The Panum Proxy Algorithm for Dense Stereo Matching over a Volume of Interest

Proceedings of the IEEE International Conference on Computer Vision & Pattern Recognition |

Stereo matching algorithms conventionally match over a
range of disparities sufficient to encompass all visible 3D
scene points. Human vision however does not do this. It
works over a narrow band of disparities — Panum’s fusional
band — whose typical range may be as little as 1/20
of the full range of disparities for visible points. Points inside
the band are fused visually and the remainder of points
are seen as “diplopic” — that is with double vision.

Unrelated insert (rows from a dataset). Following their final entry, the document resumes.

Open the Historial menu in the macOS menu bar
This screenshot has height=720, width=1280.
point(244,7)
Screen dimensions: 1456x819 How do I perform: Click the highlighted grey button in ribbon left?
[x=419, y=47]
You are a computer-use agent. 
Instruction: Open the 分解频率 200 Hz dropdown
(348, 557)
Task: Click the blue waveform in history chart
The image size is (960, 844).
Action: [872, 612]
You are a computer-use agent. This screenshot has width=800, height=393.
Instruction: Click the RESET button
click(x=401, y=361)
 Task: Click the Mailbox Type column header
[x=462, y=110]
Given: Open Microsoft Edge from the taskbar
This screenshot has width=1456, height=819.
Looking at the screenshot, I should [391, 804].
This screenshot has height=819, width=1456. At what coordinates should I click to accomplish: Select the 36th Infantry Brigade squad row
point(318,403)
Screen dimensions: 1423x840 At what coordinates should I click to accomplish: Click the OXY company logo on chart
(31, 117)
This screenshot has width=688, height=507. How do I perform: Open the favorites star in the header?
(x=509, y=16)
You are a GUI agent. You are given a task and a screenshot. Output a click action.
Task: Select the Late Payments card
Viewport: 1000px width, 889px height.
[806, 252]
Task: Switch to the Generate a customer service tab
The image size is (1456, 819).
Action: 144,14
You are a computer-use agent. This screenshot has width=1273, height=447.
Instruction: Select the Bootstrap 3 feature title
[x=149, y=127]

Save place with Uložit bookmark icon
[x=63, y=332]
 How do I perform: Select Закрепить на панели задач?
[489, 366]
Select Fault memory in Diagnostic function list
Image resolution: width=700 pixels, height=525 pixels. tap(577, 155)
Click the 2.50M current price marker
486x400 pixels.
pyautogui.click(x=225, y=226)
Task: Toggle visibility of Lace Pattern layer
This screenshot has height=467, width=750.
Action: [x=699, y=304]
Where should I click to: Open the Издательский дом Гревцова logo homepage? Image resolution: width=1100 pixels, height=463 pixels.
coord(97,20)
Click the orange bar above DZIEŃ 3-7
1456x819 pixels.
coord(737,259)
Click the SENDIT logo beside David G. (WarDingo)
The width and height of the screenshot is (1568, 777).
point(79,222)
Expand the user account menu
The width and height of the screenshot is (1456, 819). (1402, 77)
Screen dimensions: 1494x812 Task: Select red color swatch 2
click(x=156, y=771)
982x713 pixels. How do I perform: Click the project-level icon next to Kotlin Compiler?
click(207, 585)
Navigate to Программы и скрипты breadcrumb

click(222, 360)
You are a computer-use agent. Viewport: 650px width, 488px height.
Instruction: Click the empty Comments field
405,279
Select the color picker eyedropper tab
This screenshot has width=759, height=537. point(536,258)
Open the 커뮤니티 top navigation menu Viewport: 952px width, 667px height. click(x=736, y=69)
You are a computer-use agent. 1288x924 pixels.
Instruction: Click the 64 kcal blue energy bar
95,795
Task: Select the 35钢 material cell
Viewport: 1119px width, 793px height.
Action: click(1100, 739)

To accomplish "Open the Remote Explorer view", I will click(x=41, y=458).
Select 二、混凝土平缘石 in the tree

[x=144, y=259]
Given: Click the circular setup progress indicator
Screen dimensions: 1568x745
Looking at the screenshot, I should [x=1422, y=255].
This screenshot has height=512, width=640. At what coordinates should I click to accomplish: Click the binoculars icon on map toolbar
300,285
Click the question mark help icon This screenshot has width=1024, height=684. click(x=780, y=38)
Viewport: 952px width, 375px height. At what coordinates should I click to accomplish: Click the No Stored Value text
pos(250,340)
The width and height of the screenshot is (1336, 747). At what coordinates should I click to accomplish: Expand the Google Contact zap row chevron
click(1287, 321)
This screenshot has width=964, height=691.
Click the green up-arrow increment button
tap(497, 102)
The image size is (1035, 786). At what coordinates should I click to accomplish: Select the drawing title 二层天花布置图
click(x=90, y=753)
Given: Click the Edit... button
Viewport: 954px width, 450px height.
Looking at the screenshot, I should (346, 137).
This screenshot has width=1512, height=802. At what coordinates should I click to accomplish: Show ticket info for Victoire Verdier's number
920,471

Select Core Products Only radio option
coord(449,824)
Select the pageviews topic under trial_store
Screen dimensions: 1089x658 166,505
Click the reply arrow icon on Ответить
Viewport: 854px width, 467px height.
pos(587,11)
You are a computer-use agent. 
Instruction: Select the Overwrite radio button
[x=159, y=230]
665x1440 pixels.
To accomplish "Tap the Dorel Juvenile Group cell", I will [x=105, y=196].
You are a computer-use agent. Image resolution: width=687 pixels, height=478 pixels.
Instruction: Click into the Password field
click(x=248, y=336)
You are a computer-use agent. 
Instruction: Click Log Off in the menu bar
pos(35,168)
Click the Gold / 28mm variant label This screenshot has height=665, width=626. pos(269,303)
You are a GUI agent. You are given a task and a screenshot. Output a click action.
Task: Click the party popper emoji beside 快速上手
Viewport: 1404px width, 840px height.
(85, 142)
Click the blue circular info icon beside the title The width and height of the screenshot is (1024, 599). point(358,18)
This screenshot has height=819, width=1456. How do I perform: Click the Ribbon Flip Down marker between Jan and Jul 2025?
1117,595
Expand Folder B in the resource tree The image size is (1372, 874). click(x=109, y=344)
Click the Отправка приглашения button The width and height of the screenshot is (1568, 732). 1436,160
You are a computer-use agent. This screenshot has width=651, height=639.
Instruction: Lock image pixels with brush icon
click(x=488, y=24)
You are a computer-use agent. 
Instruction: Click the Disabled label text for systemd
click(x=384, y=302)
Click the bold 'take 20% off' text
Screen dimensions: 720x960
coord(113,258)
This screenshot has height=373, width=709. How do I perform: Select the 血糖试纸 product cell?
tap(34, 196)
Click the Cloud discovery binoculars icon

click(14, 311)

The
Panum band restriction is important also in machine vision,
both with active (pan/tilt) cameras, and with high resolution
cameras and digital pan/tilt.
A probabilistic approach is presented for dense stereo
matching under the Panum band restriction. First it is
shown that existing dense stereo algorithms are inadequate
in this problem setting. Secondly it is shown that the main
problem is segmentation, separating the (left) image into
the areas that fall respectively inside and outside the band.
Thirdly, an approximation is derived that makes up for missing
out-of-band information with a “proxy” based on image
autocorrelation. Lastly it is shown that the Panum Proxy
algorithm achieves accuracy close to what can be obtained
when the full disparity band is available.